From: Accuracy and data efficiency in deep learning models of protein expression

A We trained CNNs on datasets of constant size and increasing sequence diversity. We trained a total of 27 models by successively aggregating fractions of randomly chosen mutational series into a new dataset for training; the total size of the training was kept constant at 5800 sequences. Training on aggregated sequences achieves good accuracy for mutational series in the training set, but poor predictions for series not included in the training data. This suggests that CNNs generalize poorly across unseen regions of the sequence space.
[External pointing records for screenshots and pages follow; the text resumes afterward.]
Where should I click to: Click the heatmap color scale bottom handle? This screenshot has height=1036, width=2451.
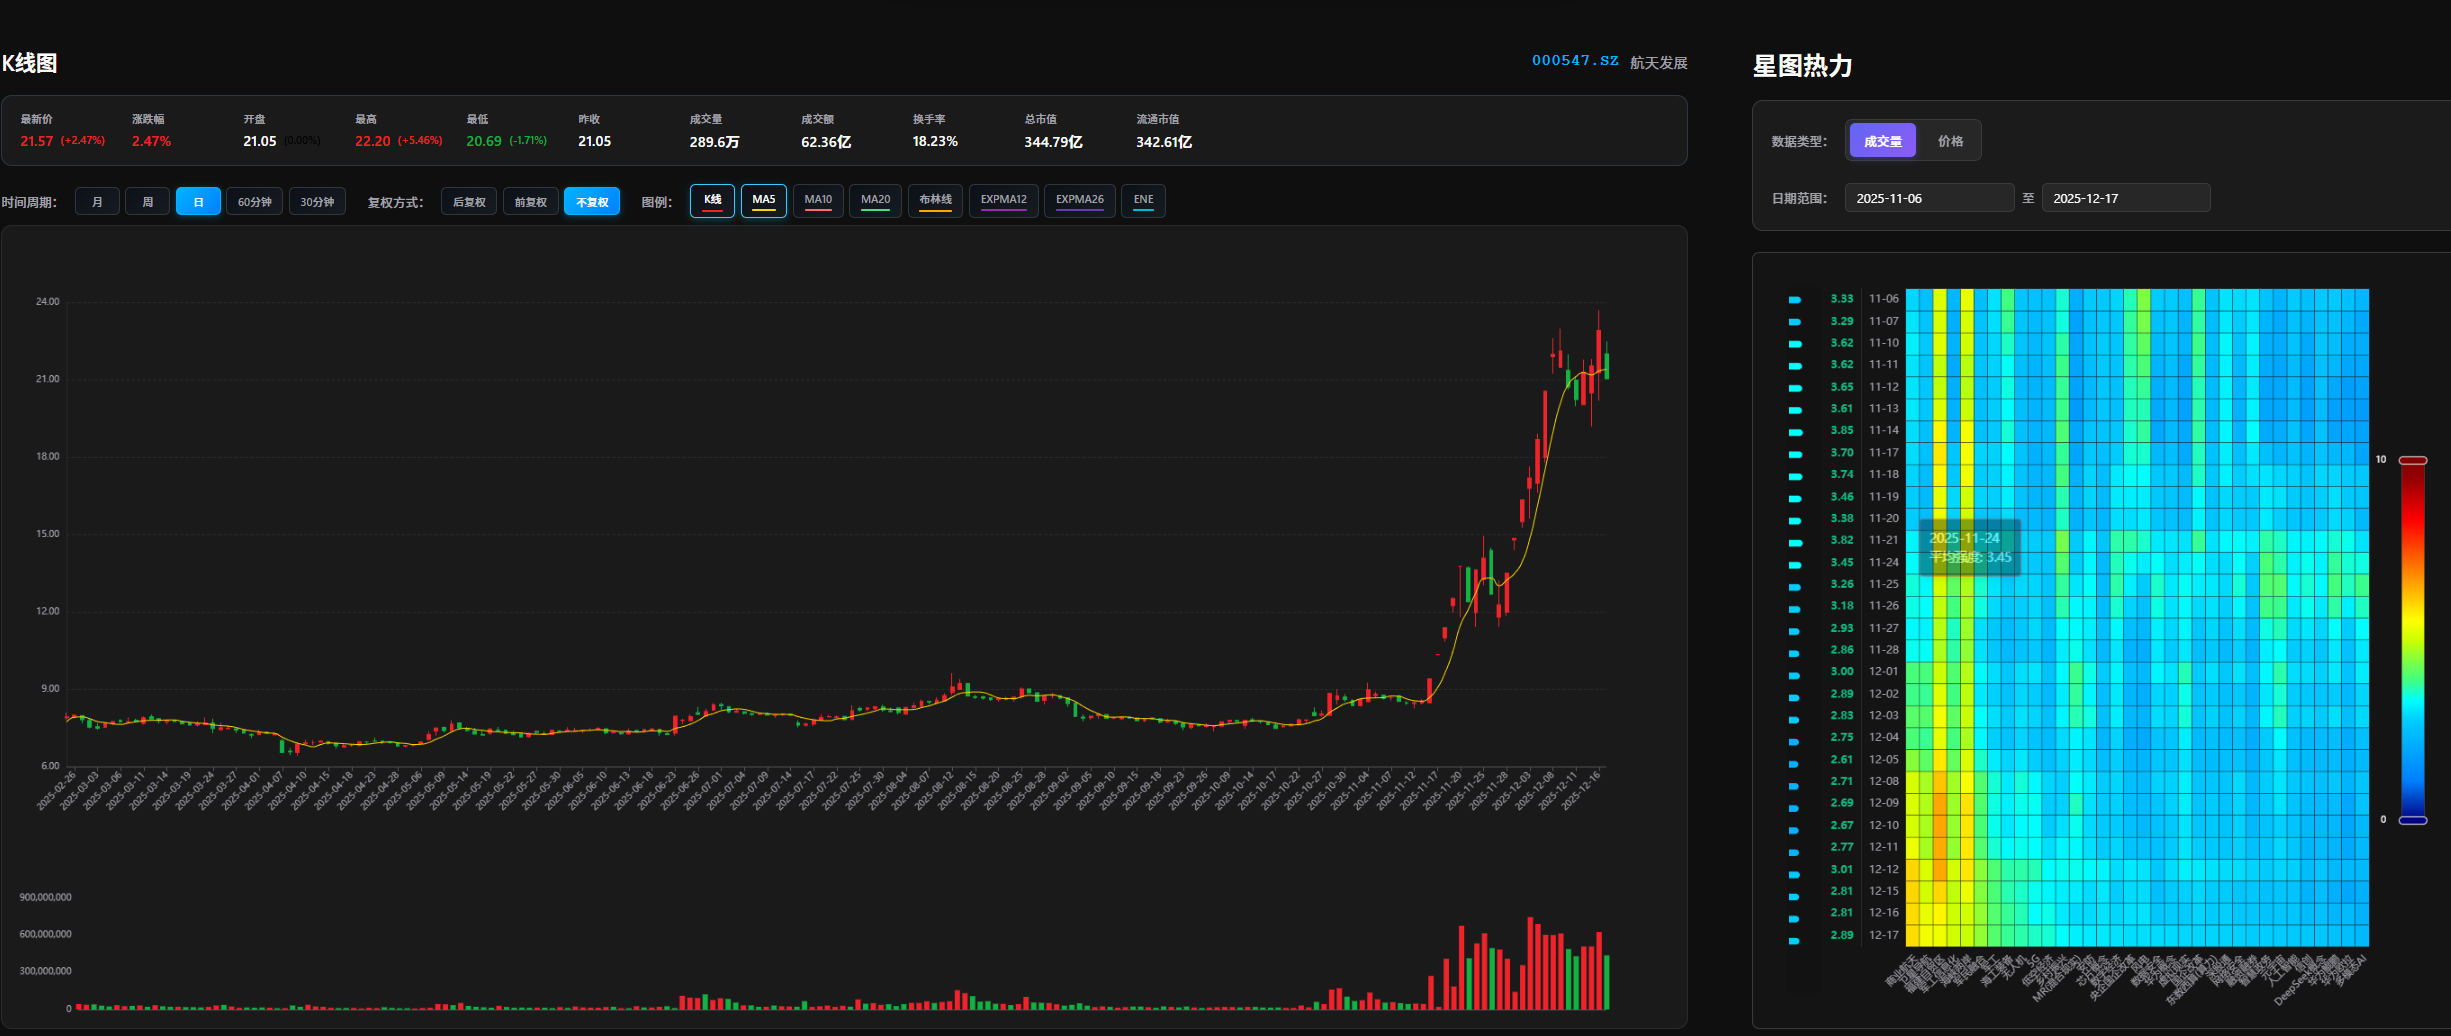tap(2413, 820)
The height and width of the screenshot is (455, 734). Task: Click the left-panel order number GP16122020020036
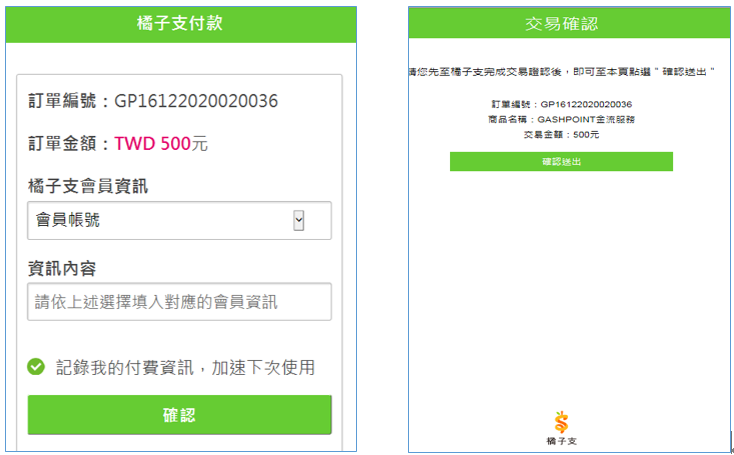196,101
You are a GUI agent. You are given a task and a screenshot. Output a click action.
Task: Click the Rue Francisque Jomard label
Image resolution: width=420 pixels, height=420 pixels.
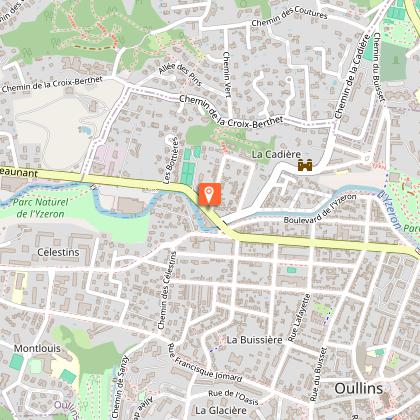tap(205, 363)
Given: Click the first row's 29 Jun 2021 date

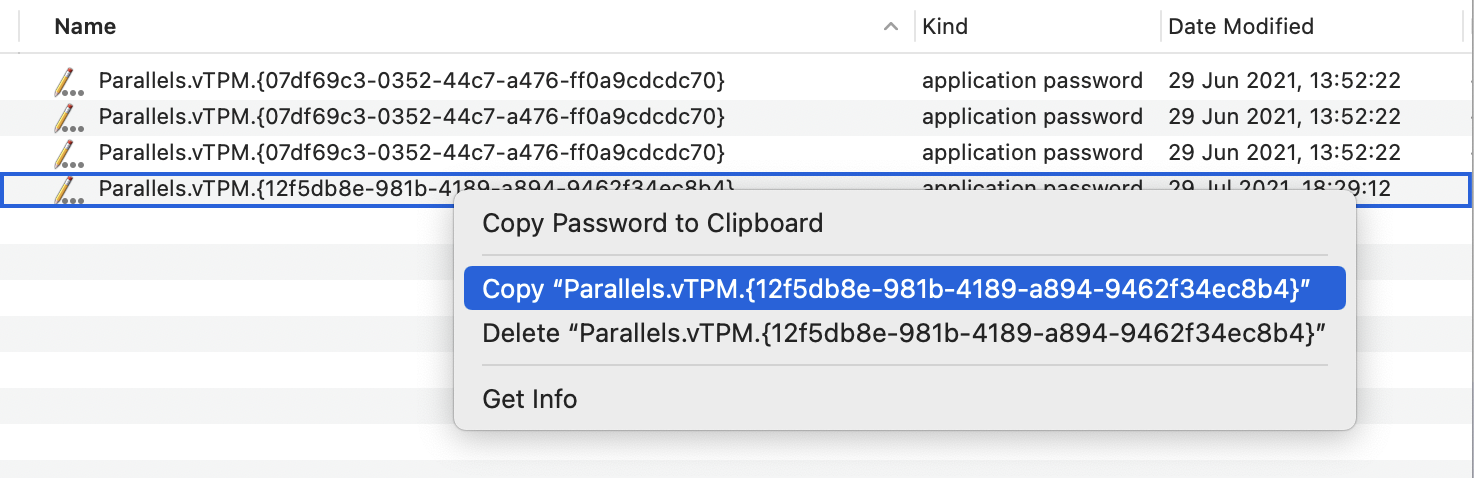Looking at the screenshot, I should pos(1284,81).
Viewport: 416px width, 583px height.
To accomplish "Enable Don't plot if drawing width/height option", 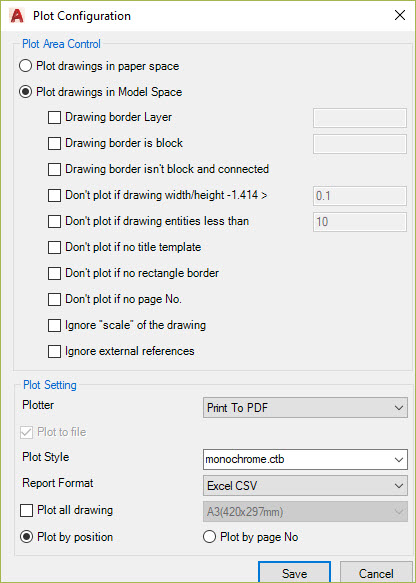I will tap(54, 196).
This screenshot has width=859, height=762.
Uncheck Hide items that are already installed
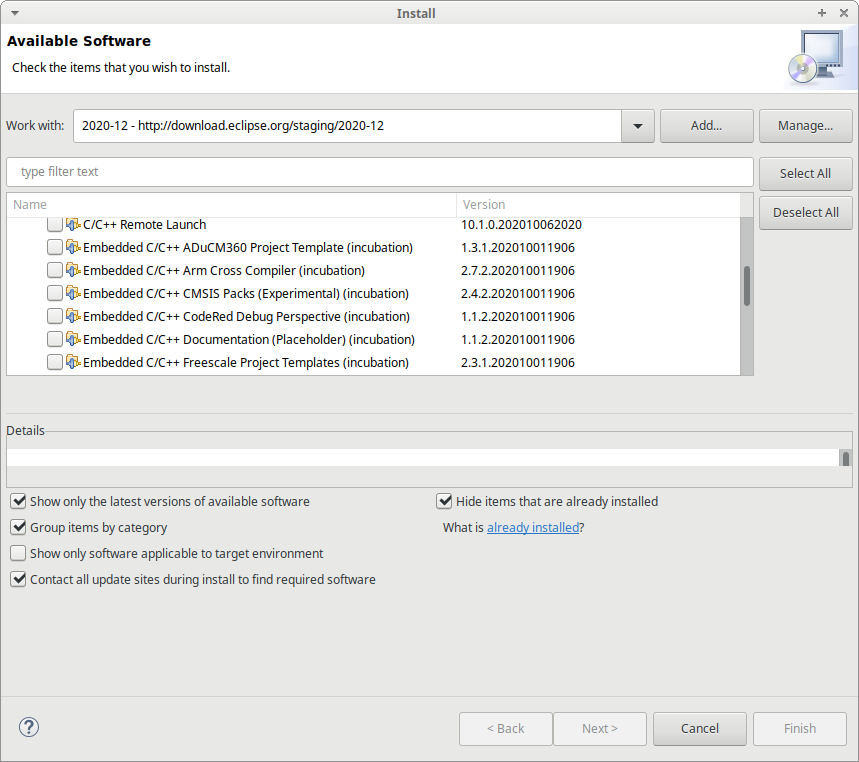tap(444, 501)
Accuracy is reported as the R2 computed on 10% held-out sequences from each mutational series. We excluded two series from training to test the generalization performance of the last model. B Bubble plot shows the R2 values averaged across all mutational series for each model. Labels indicate the model number from panel A, and insets show schematics of the sequence space employed for training; for clarity, we have omitted model 1 from the plot. Improved sequence diversity leads to gains in predictive accuracy across larger regions of the sequence space; we observed similar trends for other random choices of series included in the training set (Supplementary Fig. S12). The decreasing number of training sequences per series reflects better data efficiency, thanks to an increasingly diverse set of training sequences. To quantify sequence diversity, we counted the occurrence of unique overlapping 5-mers across all sequences of each training set, and defined diversity as \(1/\mathop{\sum }\nolimits_{i=1}^{100}{c}_{i}\), where ci is the count of the i-th most frequent 5-mers.